At the heart of the ambitious project is HEC Incubator, its 73 startups, 180 workspaces and 700m² of open space
It’s been three years coming, but finally the world’s largest startup campus has opened its doors. Next to the backers like France’s Ubisoft and overseas players like Amazon, Facebook and Microsoft is HEC Paris’ Incubator, run by Antoine Leprêtre. This entity - part of the school's Entrepreneurship Center - celebrates its tenth birthday by bringing 73 startup projects to this huge site, one as long as the Eiffel Tower is big, and as wide as a football pitch. Nestled in the heart of the French capital’s bustling 13th arrondissement, the 34,000m² campus aims at becoming a thriving ecosystem rivalling London, Berlin and the Silicon Valley’s entrepreneurial spirit and business innovation. “From very early on, HEC’s Incubator has been involved,” extols Station F director Roxanne Varza with characteristic enthusiasm. “The reputation of the school’s Entrepreneurship Center made it a no-brainer to have them onboard as a key partner.”

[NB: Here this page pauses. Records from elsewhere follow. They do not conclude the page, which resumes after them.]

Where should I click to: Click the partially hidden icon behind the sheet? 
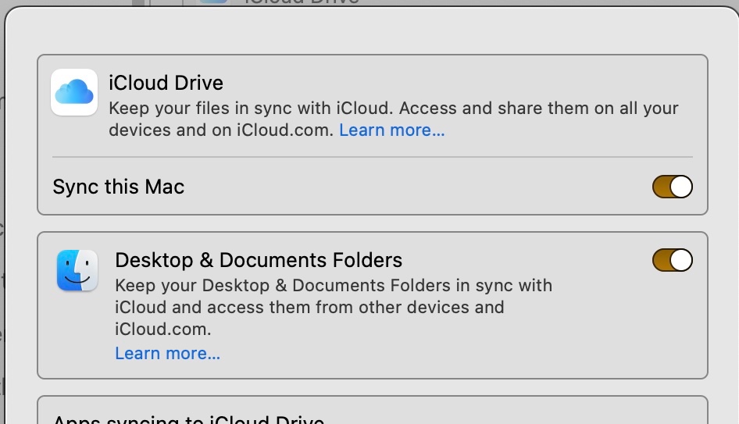coord(212,2)
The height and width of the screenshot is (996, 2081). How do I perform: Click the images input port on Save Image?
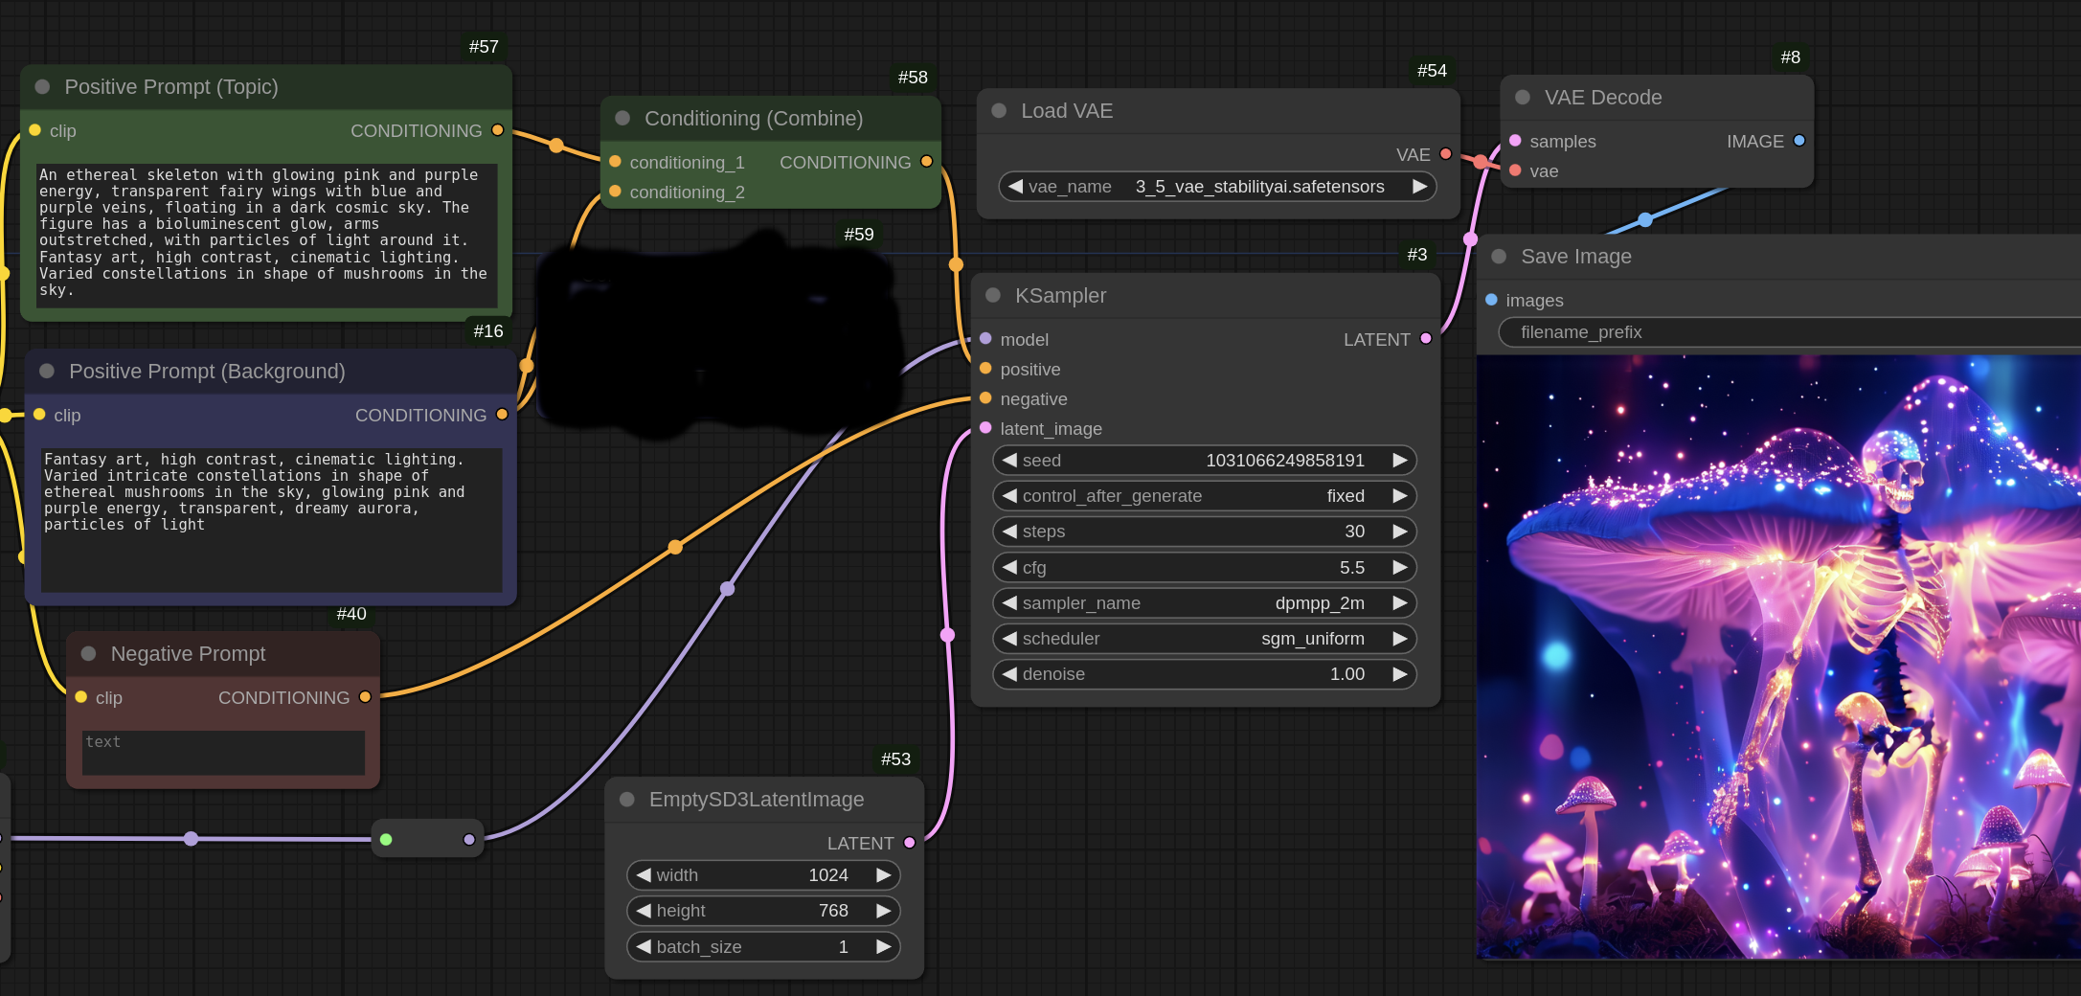pyautogui.click(x=1491, y=300)
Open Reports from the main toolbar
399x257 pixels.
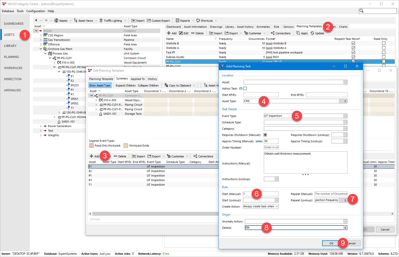click(x=183, y=21)
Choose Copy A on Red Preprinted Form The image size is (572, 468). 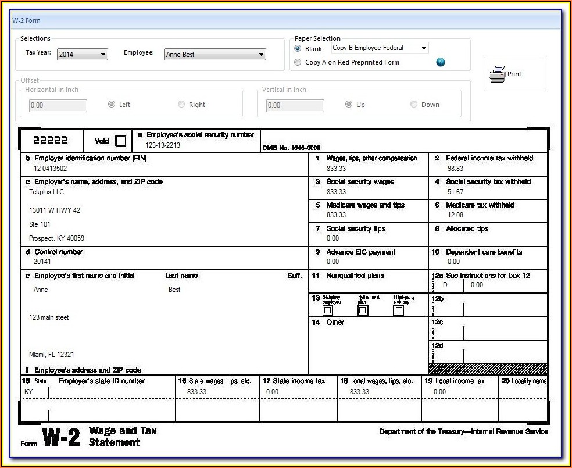(x=298, y=62)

And “onboard” was the key word in the opening week of the campus. Hundreds of mainly young entrepreneurs invested the three futuristic-looking floors on the opening day, keen to explore a space devoted to venture capital firms, incubators, accelerators and entrepreneurs. And the giant’s share of the initial participants was taken up by HEC startuppers, delighted to discover their new space, three times the size of their previous location near Place Gambetta. “I’m really proud,” insists Incubator manager Antoine Leprêtre, ”proud not just of our 73 startups, but of our brand, our community. HEC graduates are very present: the heads of Arts et Métiers and Ventes Privées accelerators, for example. HEC graduates are even opening here at Station F a Big Mamma restaurant in January, their seventh in the capital.”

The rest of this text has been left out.